Go and gaze upon the iron emblematical harpoons round yonder lofty mansion, and your question will be answered. Yes; all these brave houses and flowery gardens came from the Atlantic, Pacific, and Indian oceans. One and all, they were harpooned and dragged up hither from the bottom of the sea. (6.5-6)
Moby-Dick is all about the way that men redistribute the riches of the natural world to suit themselves. In order to make the barren landscape of New Bedford habitable and comfortable, whalemen go out and slaughter the giants of the sea. It’s important to notice that the whalemen, and men in general, aren’t able to create new wealth out of nothing. All they can do is take nature’s bounty from one place and harvest it in order to transform life somewhere else.
Starbuck was no crusader after perils; in him courage was not a sentiment; but a thing simply useful to him, and always at hand upon all mortally practical occasions. Besides, he thought, perhaps, that in this business of whaling, courage was one of the great staple outfits of the ship, like her beef and her bread, and not to be foolishly wasted. Wherefore he had no fancy for lowering for whales after sun-down; nor for persisting in fighting a fish that too much persisted in fighting him. For, thought Starbuck, I am here in this critical ocean to kill whales for my living, and not to be killed by them for theirs; and that hundreds of men had been so killed Starbuck well knew. (26.3)
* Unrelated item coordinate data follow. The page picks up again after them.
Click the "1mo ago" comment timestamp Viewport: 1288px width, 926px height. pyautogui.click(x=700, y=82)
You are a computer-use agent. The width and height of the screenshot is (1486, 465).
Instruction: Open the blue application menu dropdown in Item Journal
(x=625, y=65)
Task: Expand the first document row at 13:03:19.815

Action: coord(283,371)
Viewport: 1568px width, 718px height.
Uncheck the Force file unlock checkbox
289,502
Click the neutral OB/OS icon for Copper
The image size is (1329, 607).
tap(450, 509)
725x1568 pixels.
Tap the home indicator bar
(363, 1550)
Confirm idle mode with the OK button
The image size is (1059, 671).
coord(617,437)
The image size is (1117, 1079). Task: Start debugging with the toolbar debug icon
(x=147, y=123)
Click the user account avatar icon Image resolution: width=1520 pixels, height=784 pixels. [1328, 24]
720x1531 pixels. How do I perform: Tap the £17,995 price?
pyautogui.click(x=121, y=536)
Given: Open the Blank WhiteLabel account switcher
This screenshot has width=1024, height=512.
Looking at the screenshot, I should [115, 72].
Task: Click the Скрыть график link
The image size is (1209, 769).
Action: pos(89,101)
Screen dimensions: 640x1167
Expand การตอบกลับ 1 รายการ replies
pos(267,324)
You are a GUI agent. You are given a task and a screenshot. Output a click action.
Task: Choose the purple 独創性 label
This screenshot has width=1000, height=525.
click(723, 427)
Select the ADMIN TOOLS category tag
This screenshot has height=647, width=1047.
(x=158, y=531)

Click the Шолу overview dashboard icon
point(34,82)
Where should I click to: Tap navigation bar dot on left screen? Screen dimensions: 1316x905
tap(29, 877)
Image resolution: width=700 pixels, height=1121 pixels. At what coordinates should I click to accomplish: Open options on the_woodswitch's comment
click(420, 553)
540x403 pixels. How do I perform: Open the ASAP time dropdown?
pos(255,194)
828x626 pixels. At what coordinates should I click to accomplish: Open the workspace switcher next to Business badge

Melville shows us a variety of ways that men situate themselves in relation to the natural world by describing the way that each of the mates on the Pequod thinks about whaling. Starbuck, the first mate and moral touchstone of the crew, considers whaling something that you do in order to make a living. He’s brave when he needs to be to get his work done, but he doesn’t cherish any special vendetta against the whales. He doesn’t take pleasure in killing, but he also doesn’t make any fuss about killing when he needs to. Whaling is "just a job" for Starbuck. "Moderate" is the word we’re looking for here to describe his attitude.
Good-humored, easy, and careless, he [Stubb] presided over his whale-boat as if the most deadly encounter were but a dinner, and his crew all invited guests. He was as particular about the comfortable arrangement of his part of the boat, as an old stage-driver is about the snugness of his box. When close to the whale, in the very death-lock of the fight, he handled his unpitying lance coolly and off-handedly, as a whistling tinker his hammer. He would hum over his old rigadig tunes while flank and flank with the most exasperated monster. Long usage had, for this Stubb, converted the jaws of death into an easy chair. (27.1)
Unlike Starbuck, who sees whaling as just a job to get done, Stubb responds to the dangers of whaling by behaving with a bizarre level of calm and self-assurance at all times. Even when it looks like he might die at any moment – especially then! – Stubb is humming little tunes and chilling out, as if he were slouched on the couch hanging out at home. This is partly because he’s used to the dangers that the natural world presents, but it’s also because he has to act brave to cover up his deep fears. (We’re not imagining that – he admits it later to Starbuck.)